_ARTICLE_
****

1. ## Gerbert

Gerbert (ca. 950-1003), who became Pope Sylvester 2nd, claimed that the area of an equilateral triangle of side a was (a/2)(a-a/7). Show he was wrong, but close.

How can I prove that he is wrong, but close?

2. Originally Posted by matgrl
Gerbert (ca. 950-1003), who became Pope Sylvester 2nd, claimed that the area of an equilateral triangle of side a was (a/2)(a-a/7). Show he was wrong, but close.

How can I prove that he is wrong, but close?
What does "a" denote?

Compare the actual area of an equilateral triangle with what Gerbert's formula predicts.

CB

3. The correct formula for the square of a triangle involves $\displaystyle \sqrt{3}$. If Gerbert were correct, then $\displaystyle \sqrt{3}$ would be a rational number.

According to my calculations, the real square is greater than Gerbert's estimate by only 1%.

4. Hello, matgrl!

I'll do this one "from scratch" . . .

****

_PROVIDED MATERIAL_
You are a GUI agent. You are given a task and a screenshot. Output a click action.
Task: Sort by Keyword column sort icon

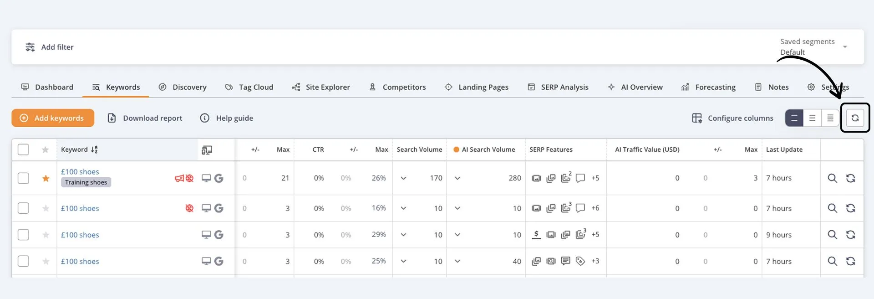(x=94, y=150)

****

_SHORT TASK 1_
Update the passage of the thread on Gerbert's triangle formula between "Compare the actual" and "4. Hello, matgrl!", inclusive, replacing "actual area" with "true area".
_SHORT TASK 2_
Answer these questions from the thread on Gerbert's triangle formula:
(a) What expression did Gerbert claim gives the area of an equilateral triangle of side a?
(b) Which number would have to be rational if Gerbert were correct?
(c) By roughly what percentage does the real value exceed Gerbert's estimate, according to the calculations reported?

_CORRECT RESULT 1_
Compare the true area of an equilateral triangle with what Gerbert's formula predicts.

CB

3. The correct formula for the square of a triangle involves $\displaystyle \sqrt{3}$. If Gerbert were correct, then $\displaystyle \sqrt{3}$ would be a rational number.

According to my calculations, the real square is greater than Gerbert's estimate by only 1%.

4. Hello, matgrl!

_CORRECT RESULT 2_
(a) (a/2)(a-a/7)
(b) √3
(c) About 1%